Under the hood, mostly yes: a Kafka Streams app uses the consumer and producer clients and forms a consumer group like any other. What it adds sits above the poll loop: a declarative topology, fault-tolerant local state, windowing, and exactly-once. So it's the consumer plus a processing layer, not a separate transport.
When do I need Kafka Streams over a consumer?
When your processing is stateful (counts, aggregations, joins), time-aware (windowing on event time), or needs exactly-once across the read-process-write cycle. Those are the parts you'd otherwise build by hand on top of a consumer. For simple, stateless, per-record work, a plain consumer is the lighter choice.
Does Kafka Streams replace the consumer API?
No. It's built on the consumer and producer APIs and uses them internally; it doesn't deprecate or replace them. Plenty of production systems keep using plain consumers for stateless work and reach for Kafka Streams only where state, joins, or exactly-once are needed.

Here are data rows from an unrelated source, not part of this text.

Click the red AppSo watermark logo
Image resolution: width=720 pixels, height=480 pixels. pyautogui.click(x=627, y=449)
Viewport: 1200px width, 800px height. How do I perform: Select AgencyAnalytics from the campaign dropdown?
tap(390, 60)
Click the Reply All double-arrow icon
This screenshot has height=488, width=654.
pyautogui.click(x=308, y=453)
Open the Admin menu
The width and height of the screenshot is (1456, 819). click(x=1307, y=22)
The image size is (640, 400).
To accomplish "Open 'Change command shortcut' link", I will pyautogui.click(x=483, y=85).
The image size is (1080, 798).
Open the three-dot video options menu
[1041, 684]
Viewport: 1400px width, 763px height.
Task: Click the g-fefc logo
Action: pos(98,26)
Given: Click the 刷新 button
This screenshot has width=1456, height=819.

Can I do joins with a plain consumer?
Technically yes, but you'd have to maintain the lookup data in your own state store, keep it co-partitioned with the stream, handle restarts and rebalances, and deal with timing, which is exactly what Kafka Streams joins do for you. For anything beyond a trivial in-memory lookup, a plain-consumer join is a maintenance trap.
Is a Kafka Streams app harder to operate than a consumer?
Yes, and that's the trade-off. A consumer is just a consumer group. A stateful Streams app adds a RocksDB state store, auto-created changelog and repartition topics, and rebalance/restore behavior you have to watch. A stateless one stays close to a plain consumer group, which is exactly why a plain consumer is enough there.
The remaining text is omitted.